Control room acoustics are nothing like home.

Walls, floors, trapping, etc. vary massively from studio to studio.

Large control rooms may have 15 to 30 x 3 to 5 feet of glass, often with an angle or two. Ceilings may be 12 feet or higher. There are often racks of equipment with metal face plates behind and/or to the side of the engineers position [EP]. There is a large flat, metal sheet extending 3 to 6 feet either side of the EP. There is a flat meter bridge extending the same distance about 3 feet in front of the EP.

Add in musicians, artists, A&R & record co. execs and it's not at all similar.

Monitors require several multiples the power at 3-4m as at 1m away markedly increasing distortion. Reflections from the back of the console markedly change the tonal balance.

Engineers have dozens of tools to master. Near field monitors are but one.
Control room acoustics are nothing like home.
Acoustic law dont change but they cannot be applied with blinders...

No small room is the same, and a small room has not the same geometry, the same topology and the same acoustical content than a larger living room...
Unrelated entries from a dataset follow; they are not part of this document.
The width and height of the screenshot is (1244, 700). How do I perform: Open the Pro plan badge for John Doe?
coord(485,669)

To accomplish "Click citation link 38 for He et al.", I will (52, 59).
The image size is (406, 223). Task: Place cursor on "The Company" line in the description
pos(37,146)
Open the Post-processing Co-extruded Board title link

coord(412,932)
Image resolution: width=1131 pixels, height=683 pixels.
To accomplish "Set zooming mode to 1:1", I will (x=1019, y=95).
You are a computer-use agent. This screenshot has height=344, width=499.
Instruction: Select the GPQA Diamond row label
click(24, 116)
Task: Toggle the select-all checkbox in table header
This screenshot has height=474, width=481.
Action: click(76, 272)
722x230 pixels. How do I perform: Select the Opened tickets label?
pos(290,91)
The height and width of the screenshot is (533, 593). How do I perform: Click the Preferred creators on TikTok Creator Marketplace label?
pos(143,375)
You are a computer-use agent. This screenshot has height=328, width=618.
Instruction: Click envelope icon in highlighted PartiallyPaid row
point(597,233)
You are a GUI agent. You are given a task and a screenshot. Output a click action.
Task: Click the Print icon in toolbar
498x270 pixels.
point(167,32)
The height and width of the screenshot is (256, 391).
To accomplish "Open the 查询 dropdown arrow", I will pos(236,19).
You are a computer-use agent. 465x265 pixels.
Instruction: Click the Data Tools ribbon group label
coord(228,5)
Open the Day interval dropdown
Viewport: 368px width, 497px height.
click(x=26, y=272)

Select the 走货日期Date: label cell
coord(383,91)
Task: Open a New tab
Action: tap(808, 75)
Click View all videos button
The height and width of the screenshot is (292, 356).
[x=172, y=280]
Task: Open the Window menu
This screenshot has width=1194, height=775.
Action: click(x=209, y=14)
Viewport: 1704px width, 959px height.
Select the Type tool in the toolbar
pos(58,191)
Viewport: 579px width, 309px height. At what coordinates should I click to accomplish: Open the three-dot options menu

The acoustic law dont change, for example the ratio 62 to 38 is the Golden section...This is universal from molecules to galaxies and in between corresponding to the optimal distribution of branches all along a tree trunk...But even this ratio cannot be blindly put in action without taking into account anything else...(in my square small room this ratio work)

But a Greek remarkable open amphitheater acoustic is not a closed church acoustic, same laws applied and some other laws linked to the existence of walls and ceilings, same laws but with new one and with great variations and modifications and adaptations..

In fact except some very universal laws about ratio or some reflective principle and absorbing pattern and materials functions and diffusion law in relation with geometrical patterns etc, no room ask for exactly the same treatment and controls...

Any acoustician use his ears not only an equation...Otherwise for example: how to adapt some surface or correcting some diffusive 3-d patterns to the disparate acoustical properties of the different materials in use to construct some room and building and how about the diffrent acoustic properties of the materials and fabric of the furniture?

Geometry, topology and acoustical content of materials in the room are NEVER the same for ANY room compare to others...

All object in a room impact the perception of sound.... Even small one....And dont laugh some may hear that if not you.... Anyway acoustic said so, not me....And i verified some of that in the last 2 years...

In the same way they are general rules for each kind of speakers, but none of them can be used in exactly the same way, locations, distance, if the geometry, the topology(how many windows and doors) and the acoustical content is different for each room where they will put into work...

In acoustic no one can economize or dispense with working ears....
"...Your Maggies and Martin Logan’s may not work as noted, that article was not targeting this type of speaker. However your Triangles, with the proper acoustic treatment would. Just because a speakers name is Triangle does not change the physics of acoustics..."

The answer is; No they wouldn’t. None of my Triangle loudspeakers worked placed near the front wall even with acoustic treatments. It would have been nice if they did because they ended well out into the room. You may not be aware that some Triangle loudspeakers have rear firing drivers so a blanket statement that all Triangle loudspeakers would work on the wall (near the wall) may mislead some people.
Triangle says; " a position far from the back wall reproduces a wide and deep sound image." ...and indeed it does.